The dichotomy is growing between the generation of teachers who grew up in a mostly analog world (and I include myself – my childhood was entirely analog), and many have an incredibly difficult time relating to the social media pressures students face today. Ask most young kids what they want to be when they grow up, and a common answer is a YouTube star. Just ask my 9-year-old son and his friends. How do you even begin to have a conversation with a child about that?
We could start by taking a lesson from Ronald Heifetz (and our good friend Mike Pardee) by utilizing that “balcony approach.” For those who have not read Leadership on the Line: Staying Alive Through the Dangers of Change by Ronald Heifitz, I’ll explain. This book was first recommended at gcLi and then required reading for the Master of Education in School Leadership at Penn. The part of the book that kept coming up in both places was the idea of a “balcony approach.” Heifetz and Linsky use this metaphor to explain that in leadership one must be willing to see all points of view. It’s important to see how the overall “dance” is going from the balcony (Are people actually dancing? Do they look like they’re having fun?) but also be aware of what is happening among the party-goers down on the floor (Does the DJ stink?
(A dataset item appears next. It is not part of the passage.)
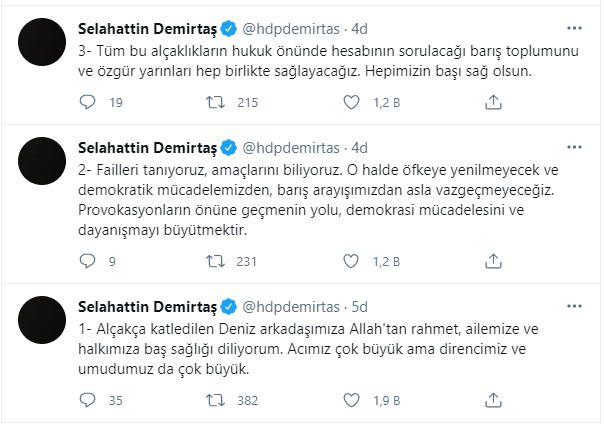The height and width of the screenshot is (424, 604).
Task: Reply to the tweet starting "2- Failleri tanıyoruz"
Action: [x=86, y=263]
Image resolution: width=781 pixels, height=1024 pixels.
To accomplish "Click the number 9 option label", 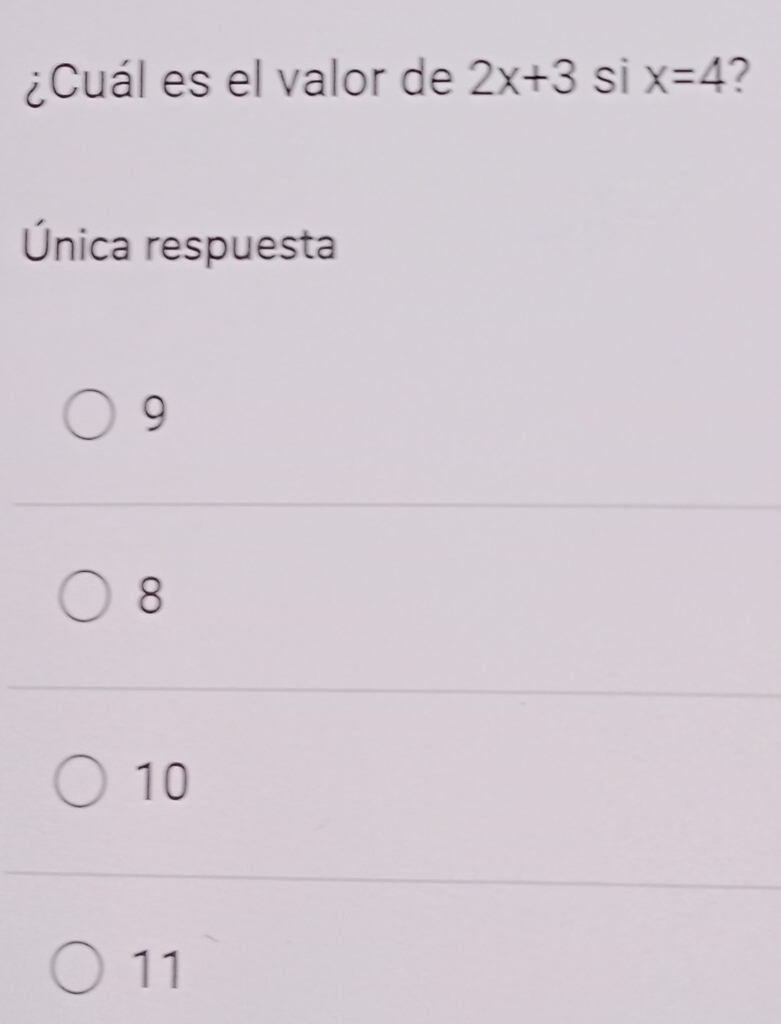I will [x=154, y=415].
Are people crying in the bathroom?).
The visual of being overhead on a balcony observing or down in the throng of dancers is very clear and works well for my students. The ability to transition seamlessly between the balcony and dance floor is also a skill that we as educators must develop and continue to practice. Full disclosure: I just chaperoned prom. In a very literal sense, being in the middle of that dance floor was the last place I wanted to be. But as I learned so well at gcLi and heard again at Penn, leadership development is messy!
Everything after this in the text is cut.